1) Snowden releases a controlled release, which starts the manhunt to collect him for prosecution.
2) NSA, CIA, and pals all BLATANTLY LIE to congress. Congress eats it up like fudge.
3) Snowden releases MORE information, catching NSA, CIA, and pals in their blatant lie.
4) NSA, CIA, and pals whine about how unamerican snowden is, and how cowardly he is to have fled the country where they cant capture him and interrogate/punish him in secret. Lie some more to congress. Congress eats it up like fudge.
5) Snowden releases MORE information...
Rinse, repeat.
This has happened about 4 times now, with the NSA and CIA heads being caught lying EACH AND EVERY TIME.
Without snowden releasing the information he has released, there would have been no proof that the NSA and CIA had been lying to congress in a blatant fashion.
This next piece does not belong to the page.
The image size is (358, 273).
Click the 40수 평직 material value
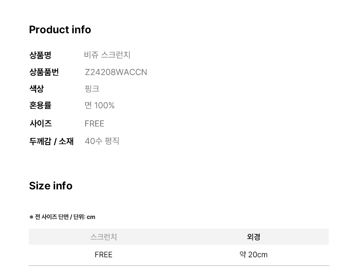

He didnt just release it all at once, bradley/chelsey manning style. He released it as it was NECESSARY to have it released, to prevent the NSA and CIA from continuing to operate as they had been previously.
Your argument is absurd.
Re:Meanwhile ... (Score:5, Insightful)
Your absolute freedom?
Our constitutional and fundamental freedoms. You know, the things that the government is violating.
Then you go on to list a bunch of irrelevancies that have nothing to do with Snowden, other than the fact that he's... currently in Russia, I guess?
You Snowden lovers are finding it tougher and tougher to defend his crimes.
It's as easy as ever, because law does not equate to morality, even assuming he did break laws. The sooner you fools learn that, the better.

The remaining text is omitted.